If the wood stain is too thick, you must dilute it to make the application process easier. Thinning also helps to eliminate bumps and ridges in the finish. So, how to thin wood stain?
To thin water-based wood stains, use water or water-based paint thinner. To dilute oil-based stains, use mineral spirits. For lacquer stains, use lacquer thinner.
Measure and add the right amount of thinner and stir the mixture until you have an even consistency. Then, test the mixture to see if it’s thinned.
Things To Know
You can dilute wood stain by using a ratio of 1:4 (1 part paint thinner and 4 parts stain). You can also dilute it by adding 2 tablespoons of paint thinner for every pint of stain.
However, diluting it for large-scale tasks can be time-consuming because it will be difficult to dilute large amounts of stain and get the same color shade.
If you will be using a sprayer to apply it, you must dilute it more. That’s because sprayers have a small nozzle that won’t apply (spray) thick coats. If you will be applying it using a brush, you don’t have to dilute the coating as much.
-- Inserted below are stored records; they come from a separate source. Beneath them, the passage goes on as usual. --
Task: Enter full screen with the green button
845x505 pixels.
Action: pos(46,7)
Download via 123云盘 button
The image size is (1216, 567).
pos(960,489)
Also, thinning won’t affect the stain’s color as long as you thin it with the right amount of paint thinner. The color will only be affected if you over-thin it.
You should dilute wood stain for the following reasons:
- To get a lighter flow so it’s easier to apply it.
- To help it dry faster.
- Makes it easier to spray it.
- To achieve a smooth and fine finish.
How To Thin Wood Stain?
Diluting wood stain isn’t a difficult task, but it requires a bit of calculation to prevent you from over-thinning it.
You also need a few tools:
- A paint bucket
- Wood stain
- A plastic funnel
- Paint thinner
- A paint mixer or turning stick
1. Open The Container
Wood stains come in air-tight containers, so open the lid to access it. If it comes in a spray can, cut an opening at the top of the can to gain access to it. Without opening it, you can’t thin it.
2. Pour Out The Wood Stain
Before doing this, you must clean the paint bucket. This is to remove paint residue, dust, and debris inside the bucket. To clean it, use a rag.
Once the bucket is clean, pour the wood stain into it. Only pour the amount of stain you will be using.
3. Measure and Add The Paint Thinner
Use water to dilute water-based stain, and mineral spirits to dilute oil-based stain. To dilute lacquer or gel stain, use lacquer thinner.
If you want to spray it, use a thinning ratio of 1:2 (1 part paint thinner, 2 parts wood stain). If you want to use a paintbrush, use a ratio of 1:4.
4. Stir The Mixture
Next, stir the mixture using a turning stick or mixer to get an even flow and color. Using a paint mixer will be faster and produce better results.
If you use a turning stick, don’t stir too fast or hard as it can cause air pockets to trap in the coating. Instead, move the turning stick in a figure of 8 motion. The turning stick must be long enough to reach the bottom of the bucket. This ensures that the wood stain at the bottom is also thinned.
To dilute the lacquer stain, pour the thinning compound and stain from bucket to bucket. To do this, put the lacquer stain in one bucket and mineral spirits in another. Then, mix both of them by pouring from one bucket to another repeatedly. This limits the possibility of bubbles in the finish.
5. Test The Mixture
After you mix them for 10 minutes, test the mixture. If the diluted wood stain has an even flow and color, you don’t have to stir anymore. If the color shade is inconsistent, you must mix more and apply more stain to the mixture.
Products To Use:
You can use both natural and synthetic solvents, the choice depends on the type of wood stain you have, water-based or oil-based.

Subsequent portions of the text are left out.